Your hospital stay after a radical hysterectomy is usually between 5 and 7 days. You could have trouble going to the bathroom after surgery, and you might need a tube called a catheter to urinate. This problem will go away in time.
Trachelectomy. This procedure, also known as a cervicectomy, is an option if you still want to have children. It removes the cervix and top of the vagina, but leaves most of the uterus. If you get pregnant you'll have to deliver by C-section.
Pelvic exenteration. This surgery is used when cervical cancer comes back and spreads outside the cervix. Your surgeon will remove your cervix, uterus, and nearby lymph nodes. Other organs, like the bladder, vagina, rectum, and part of the colon might also be removed, depending on where your cancer has spread. If you have your bladder or rectum removed, the surgeon will create new pathways to remove urine and waste from your body.
Radiation uses high-energy X-rays to kill cancer cells and stop their growth. You might get radiation before or after surgery, or if your cancer has spread beyond your cervix.
You can get radiation treatments in two ways.
Brachytherapy.
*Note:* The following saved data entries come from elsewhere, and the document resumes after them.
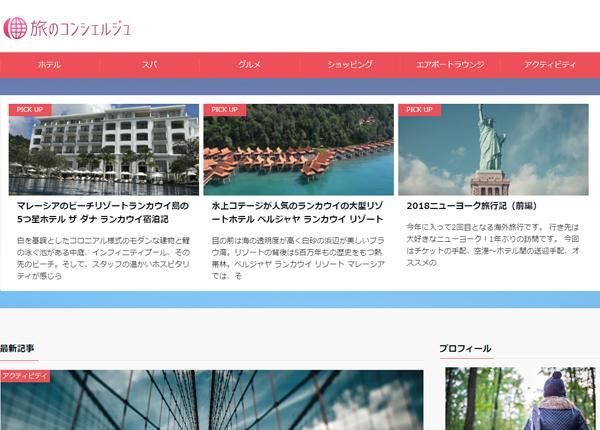Open the 旅のコンシェルジュ site title link
This screenshot has width=600, height=430.
80,28
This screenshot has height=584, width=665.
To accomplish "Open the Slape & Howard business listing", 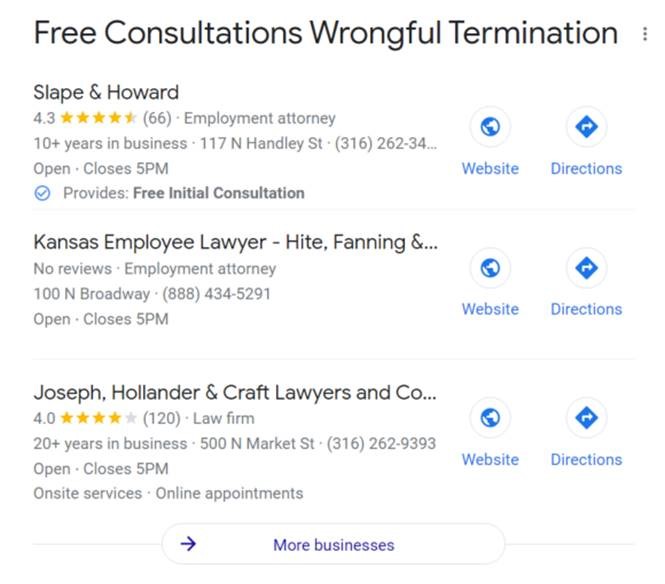I will pyautogui.click(x=106, y=92).
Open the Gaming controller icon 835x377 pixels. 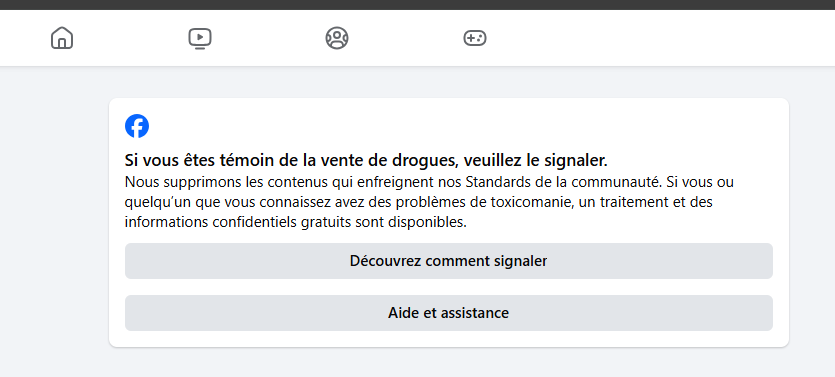point(474,38)
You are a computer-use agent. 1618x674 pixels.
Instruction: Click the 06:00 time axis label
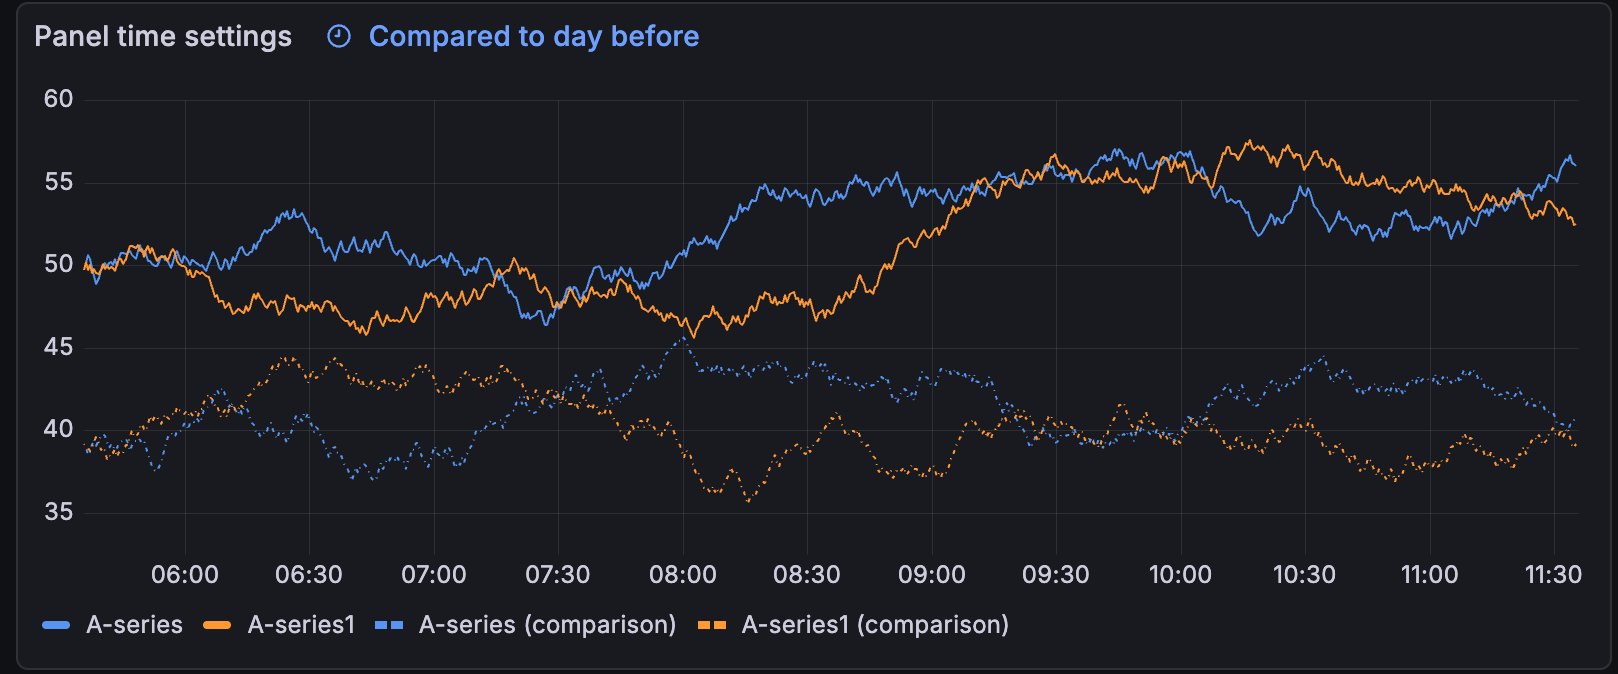(x=188, y=574)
You get radiation through a small device placed inside your body, near your cervix. This is done for early-stage cervical cancer. It can be given in the hospital or sometimes at home.
External beam radiation therapy. EBRT is often combined with brachytherapy to keep advanced cervical cancer from coming back. The radiation is given from a machine outside your body in short bursts once a day, 5 days a week, for 5 to 6 weeks.
Side effects of radiation include:
These side effects should go away once you finish treatment.
In “chemo,” drugs are used to kill or slow the growth of cervical cancer cells. You'll usually get chemo through an IV.
For cervical cancer, doctors often give chemo with radiation, called chemoradiotherapy. Adding chemo makes the radiation work better. You might also get chemotherapy if your cancer has spread.
The side effects from chemotherapy depend on which drugs you take, but can include:
- Changes in your periods
- Hair loss
- Increased risk for infection
- Loss of appetite
- Mouth sores
- Nausea and vomiting
Getting both radiation and chemo can increase the number of side effects you have. Many of these will go away once you stop treatment. Some can last for a long time, or even permanently. Ask your doctor for ways to relieve your side effects.
Targeted therapy uses drugs that kill cancer cells but spare healthy cells. For example, bevacizumab (Avastin) is a drug that targets the proteins that help new blood vessels form. This can slow slow down tumor growth in advanced cervical cancer, because tumors need new blood vessels for nourishment. Doctors often use targeted therapy with chemotherapy.
If you've tried a few treatments and they didn't work, or the cancer has spread, ask your doctor about a clinical trial. These test new treatments to see if they’re safe and if they work. They’re often ways for people to try new medicines or therapies that aren’t available to everyone. Your doctor can tell you if one of these trials might be a good fit for you.